Install

In order to evaluate the quality gates and allow self-healing in production, we have to set up monitoring to get the needed data and fetch the values for the SLIs that are referenced in a SLO configuration.

Prerequisites

  • Keptn project and at least one onboarded service must be available.
  • Keptn doesn’t install or manage Prometheus and its components. Users need to install Prometheus and Prometheus Alert manager as a prerequisite.
helm repo add prometheus-community https://prometheus-community.github.io/helm-charts
helm install prometheus prometheus-community/prometheus --namespace default
  • The prometheus-service needs access to a Prometheus instance and by default uses the Prometheus instance running in the cluster. If another Prometheus instance shall be used, create a secret containing the user, password, and url. The secret must have the following format (please note the double-space indentation):
    user: username
    password: ***
    url: http://prometheus-service.monitoring.svc.cluster.local:8080

If this information is stored in a file, e.g. prometheus-creds.yaml, the secret can be created with the following command. Please note that there is a naming convention for the secret because this can be configured per project. Thus, the secret has to have the name prometheus-credentials-<project>. Do not forget to replace the <project> placeholder with the name of your project:

kubectl create secret -n keptn generic prometheus-credentials-<project> --from-file=prometheus-credentials=./prometheus-creds.yaml

Setup Prometheus Keptn integration

After creating a project and service, you can set up Prometheus monitoring and configure scrape jobs using the Keptn CLI.

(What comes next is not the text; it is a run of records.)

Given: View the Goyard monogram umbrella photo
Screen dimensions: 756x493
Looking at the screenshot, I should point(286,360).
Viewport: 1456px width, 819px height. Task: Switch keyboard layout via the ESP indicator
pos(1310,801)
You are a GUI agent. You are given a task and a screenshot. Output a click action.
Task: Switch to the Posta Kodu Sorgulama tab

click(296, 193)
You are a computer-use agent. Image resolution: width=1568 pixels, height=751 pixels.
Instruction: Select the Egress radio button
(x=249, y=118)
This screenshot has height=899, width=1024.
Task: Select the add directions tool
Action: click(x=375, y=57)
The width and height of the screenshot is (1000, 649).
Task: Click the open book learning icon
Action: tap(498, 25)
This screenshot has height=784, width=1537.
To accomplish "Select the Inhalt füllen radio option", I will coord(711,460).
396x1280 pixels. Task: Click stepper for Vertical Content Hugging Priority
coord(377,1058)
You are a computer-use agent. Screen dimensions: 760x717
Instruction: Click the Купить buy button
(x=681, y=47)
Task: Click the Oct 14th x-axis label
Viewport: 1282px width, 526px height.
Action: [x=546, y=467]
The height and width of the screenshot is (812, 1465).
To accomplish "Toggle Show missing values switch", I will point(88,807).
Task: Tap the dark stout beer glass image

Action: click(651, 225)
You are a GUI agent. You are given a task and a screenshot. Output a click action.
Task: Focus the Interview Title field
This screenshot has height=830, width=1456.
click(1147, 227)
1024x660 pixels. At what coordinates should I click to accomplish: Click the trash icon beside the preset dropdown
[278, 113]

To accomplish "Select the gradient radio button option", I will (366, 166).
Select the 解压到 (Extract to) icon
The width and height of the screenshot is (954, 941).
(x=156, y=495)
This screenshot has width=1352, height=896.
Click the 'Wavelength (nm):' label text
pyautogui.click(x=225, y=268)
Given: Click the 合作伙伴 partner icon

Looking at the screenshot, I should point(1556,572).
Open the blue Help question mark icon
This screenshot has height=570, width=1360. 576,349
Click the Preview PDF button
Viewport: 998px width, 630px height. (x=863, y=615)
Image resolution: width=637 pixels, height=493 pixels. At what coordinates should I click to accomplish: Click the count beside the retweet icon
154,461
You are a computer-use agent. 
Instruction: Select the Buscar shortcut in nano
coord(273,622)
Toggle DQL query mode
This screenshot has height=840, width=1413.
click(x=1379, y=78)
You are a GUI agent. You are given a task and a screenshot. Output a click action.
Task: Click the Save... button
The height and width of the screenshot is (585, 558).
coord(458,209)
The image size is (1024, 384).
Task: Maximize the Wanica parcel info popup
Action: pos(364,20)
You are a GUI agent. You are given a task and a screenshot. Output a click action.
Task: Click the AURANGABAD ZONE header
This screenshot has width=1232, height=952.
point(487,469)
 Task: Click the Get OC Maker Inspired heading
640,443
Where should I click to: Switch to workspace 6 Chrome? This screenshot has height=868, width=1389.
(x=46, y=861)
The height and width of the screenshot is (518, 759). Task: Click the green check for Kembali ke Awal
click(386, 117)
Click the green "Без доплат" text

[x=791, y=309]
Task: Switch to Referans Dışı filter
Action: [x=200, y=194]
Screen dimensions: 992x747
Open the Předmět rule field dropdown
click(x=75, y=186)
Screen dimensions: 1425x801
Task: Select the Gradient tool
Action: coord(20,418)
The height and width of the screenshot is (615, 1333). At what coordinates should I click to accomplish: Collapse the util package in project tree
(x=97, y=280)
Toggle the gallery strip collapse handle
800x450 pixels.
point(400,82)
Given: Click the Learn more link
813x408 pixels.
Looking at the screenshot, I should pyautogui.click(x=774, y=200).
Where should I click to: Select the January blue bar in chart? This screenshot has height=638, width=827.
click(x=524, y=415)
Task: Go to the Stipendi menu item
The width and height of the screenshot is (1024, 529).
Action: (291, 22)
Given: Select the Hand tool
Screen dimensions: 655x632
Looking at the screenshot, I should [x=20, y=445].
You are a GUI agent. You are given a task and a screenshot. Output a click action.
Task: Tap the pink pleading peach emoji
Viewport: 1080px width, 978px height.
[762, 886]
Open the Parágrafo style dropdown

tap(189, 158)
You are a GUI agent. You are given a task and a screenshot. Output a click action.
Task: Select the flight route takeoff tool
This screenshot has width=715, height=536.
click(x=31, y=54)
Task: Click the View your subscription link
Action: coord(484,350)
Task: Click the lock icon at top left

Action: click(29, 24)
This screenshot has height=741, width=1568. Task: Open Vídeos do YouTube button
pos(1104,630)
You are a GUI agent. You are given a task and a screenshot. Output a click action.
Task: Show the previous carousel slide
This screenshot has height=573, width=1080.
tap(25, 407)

  • Replace the environment variable value according to the use case and apply the manifest
    # Prometheus installed namespace
    - name: PROMETHEUS_NS
      value: 'default'
    # Prometheus server configmap name
    - name: PROMETHEUS_CM
      value: 'prometheus-server'
    # Prometheus server app labels
    - name: PROMETHEUS_LABELS
      value: 'component=server'
    # Prometheus configmap data's config filename
    - name: PROMETHEUS_CONFIG_FILENAME
      value: 'prometheus.yml'
    # AlertManager configmap data's config filename
    - name: ALERT_MANAGER_CONFIG_FILENAME
      value: 'alertmanager.yml'
    # Alert Manager config map name
    - name: ALERT_MANAGER_CM
      value: 'prometheus-alertmanager'
    # Alert Manager app labels
    - name: ALERT_MANAGER_LABELS
     value: 'component=alertmanager'
    # Alert Manager installed namespace
    - name: ALERT_MANAGER_NS
      value: 'default'
    # Alert Manager template configmap name
    - name: ALERT_MANAGER_TEMPLATE_CM
      value: 'alertmanager-templates'
    # Prometheus Server Endpoint
    - name: PROMETHEUS_ENDPOINT
      value: "http://prometheus-server.monitoring.svc.cluster.local:80"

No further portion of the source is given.